"I think we're in a situation where Greece has not really been able to fulfill the agreements as they has pledged to do. Then it's always time for a review,” Anders Borg told reporters in the Riksdag today, according to news agency TT.
“We can conclude that it is probably more likely that they now has a substantially larger deficit than we previously thought,” he adds.
Yesterday Borg attended a meeting in Brussels with other representatives from the Conservative parliamentary party EPP, in the shadow of the EU summit.
The best thing for all parties would be if Greece could remain in the euro zone, Borg says. If there nevertheless would be an exit from the Euro, he believes that it primarily would hurt Greece. There would be a sharp drop in consumption, since imported goods will rise very sharply in price. Something that naturally would be hardest on those on low incomes since they could not compensate on the income side.
A clear Swedish no to Euro Bonds
The EU summit ended last night with no obvious results.
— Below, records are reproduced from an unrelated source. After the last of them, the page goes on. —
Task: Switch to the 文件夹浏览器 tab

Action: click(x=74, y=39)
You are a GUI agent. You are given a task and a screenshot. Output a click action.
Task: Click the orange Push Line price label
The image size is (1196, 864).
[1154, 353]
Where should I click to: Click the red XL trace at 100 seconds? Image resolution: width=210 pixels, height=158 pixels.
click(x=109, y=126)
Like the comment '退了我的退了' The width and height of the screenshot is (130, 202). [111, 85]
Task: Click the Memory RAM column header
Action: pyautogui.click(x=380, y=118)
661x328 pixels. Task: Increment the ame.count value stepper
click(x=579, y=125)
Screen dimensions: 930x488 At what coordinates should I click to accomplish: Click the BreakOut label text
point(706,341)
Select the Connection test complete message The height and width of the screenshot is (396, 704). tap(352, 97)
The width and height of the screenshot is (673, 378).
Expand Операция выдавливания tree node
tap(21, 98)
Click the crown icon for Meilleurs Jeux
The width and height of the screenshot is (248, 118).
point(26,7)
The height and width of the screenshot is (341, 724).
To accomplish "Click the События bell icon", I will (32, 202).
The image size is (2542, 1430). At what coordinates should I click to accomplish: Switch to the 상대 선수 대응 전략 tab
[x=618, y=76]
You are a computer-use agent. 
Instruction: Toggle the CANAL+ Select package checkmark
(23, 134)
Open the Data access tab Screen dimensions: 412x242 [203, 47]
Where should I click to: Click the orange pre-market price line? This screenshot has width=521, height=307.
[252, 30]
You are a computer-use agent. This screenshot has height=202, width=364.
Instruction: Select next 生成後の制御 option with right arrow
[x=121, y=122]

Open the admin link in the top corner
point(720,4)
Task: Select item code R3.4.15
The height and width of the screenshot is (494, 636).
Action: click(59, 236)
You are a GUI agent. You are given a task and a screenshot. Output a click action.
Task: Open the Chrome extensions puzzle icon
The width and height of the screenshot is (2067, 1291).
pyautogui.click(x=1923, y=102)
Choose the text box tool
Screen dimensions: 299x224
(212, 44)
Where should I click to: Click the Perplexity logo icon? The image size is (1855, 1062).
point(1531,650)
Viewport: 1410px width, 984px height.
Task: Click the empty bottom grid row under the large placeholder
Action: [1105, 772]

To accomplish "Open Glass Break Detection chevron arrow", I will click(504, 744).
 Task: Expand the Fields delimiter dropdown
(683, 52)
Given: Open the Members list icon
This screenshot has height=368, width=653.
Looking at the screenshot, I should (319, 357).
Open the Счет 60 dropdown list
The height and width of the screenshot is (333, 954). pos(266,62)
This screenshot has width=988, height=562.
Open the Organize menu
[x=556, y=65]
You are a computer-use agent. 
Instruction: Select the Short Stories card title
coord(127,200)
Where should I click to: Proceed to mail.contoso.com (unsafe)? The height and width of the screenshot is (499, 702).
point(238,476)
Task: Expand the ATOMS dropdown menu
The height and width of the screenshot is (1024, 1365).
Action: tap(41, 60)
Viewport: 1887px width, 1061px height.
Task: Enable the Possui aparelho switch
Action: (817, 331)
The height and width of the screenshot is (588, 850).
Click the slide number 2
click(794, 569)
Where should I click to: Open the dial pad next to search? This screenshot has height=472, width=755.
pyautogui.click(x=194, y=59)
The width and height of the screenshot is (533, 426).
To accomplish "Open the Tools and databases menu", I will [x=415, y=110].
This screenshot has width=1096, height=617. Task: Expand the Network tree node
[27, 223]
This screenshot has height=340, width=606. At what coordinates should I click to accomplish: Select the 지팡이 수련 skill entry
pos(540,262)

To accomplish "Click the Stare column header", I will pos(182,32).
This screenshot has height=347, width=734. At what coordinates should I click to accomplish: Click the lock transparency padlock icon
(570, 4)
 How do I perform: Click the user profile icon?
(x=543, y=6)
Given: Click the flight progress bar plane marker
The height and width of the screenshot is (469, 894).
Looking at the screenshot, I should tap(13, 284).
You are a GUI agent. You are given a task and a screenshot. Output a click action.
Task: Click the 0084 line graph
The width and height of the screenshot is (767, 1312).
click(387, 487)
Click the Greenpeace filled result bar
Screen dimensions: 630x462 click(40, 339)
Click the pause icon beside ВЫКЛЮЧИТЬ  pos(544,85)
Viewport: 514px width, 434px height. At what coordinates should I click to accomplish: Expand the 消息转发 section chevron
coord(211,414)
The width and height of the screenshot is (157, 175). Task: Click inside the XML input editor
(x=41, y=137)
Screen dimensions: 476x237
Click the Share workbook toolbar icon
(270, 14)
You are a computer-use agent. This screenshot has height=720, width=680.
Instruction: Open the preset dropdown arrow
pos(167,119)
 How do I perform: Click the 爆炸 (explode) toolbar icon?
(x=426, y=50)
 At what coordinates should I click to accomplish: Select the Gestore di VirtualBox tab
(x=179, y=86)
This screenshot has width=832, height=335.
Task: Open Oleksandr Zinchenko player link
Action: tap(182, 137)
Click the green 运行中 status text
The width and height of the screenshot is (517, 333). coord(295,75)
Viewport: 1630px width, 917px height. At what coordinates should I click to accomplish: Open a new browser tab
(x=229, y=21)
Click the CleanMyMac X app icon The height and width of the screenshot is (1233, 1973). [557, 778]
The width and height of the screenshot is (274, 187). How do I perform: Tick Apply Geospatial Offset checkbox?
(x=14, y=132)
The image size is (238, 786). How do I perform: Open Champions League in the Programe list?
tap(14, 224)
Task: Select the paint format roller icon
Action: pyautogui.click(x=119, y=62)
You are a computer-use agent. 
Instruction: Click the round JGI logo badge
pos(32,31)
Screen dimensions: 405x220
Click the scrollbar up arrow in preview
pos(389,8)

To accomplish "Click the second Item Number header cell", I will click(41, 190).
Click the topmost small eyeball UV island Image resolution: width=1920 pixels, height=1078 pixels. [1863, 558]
But France's new president Francois Hollande was afterwards pleased to have brought up the Eurobonds on the agenda.
But EU leaders are very far from a common position.
“Some want them now or in the future, or as some pointed out, including myself, that we should not have them at all,” Sweden's Prime Minister Fredrik Reinfeldt concluded.
He, however, does not find it odd that there are calls for new, simple method of funding after several years of tough action.
“It's putting a strain on the population, it's putting a strain on decision makers, and whether there is any more energy available is put into question. It's natural, then, that there are discussions on whether you can find an instrument that gives our already troubled budgets expanding opportunities for investment,” Reinfeldt told TT.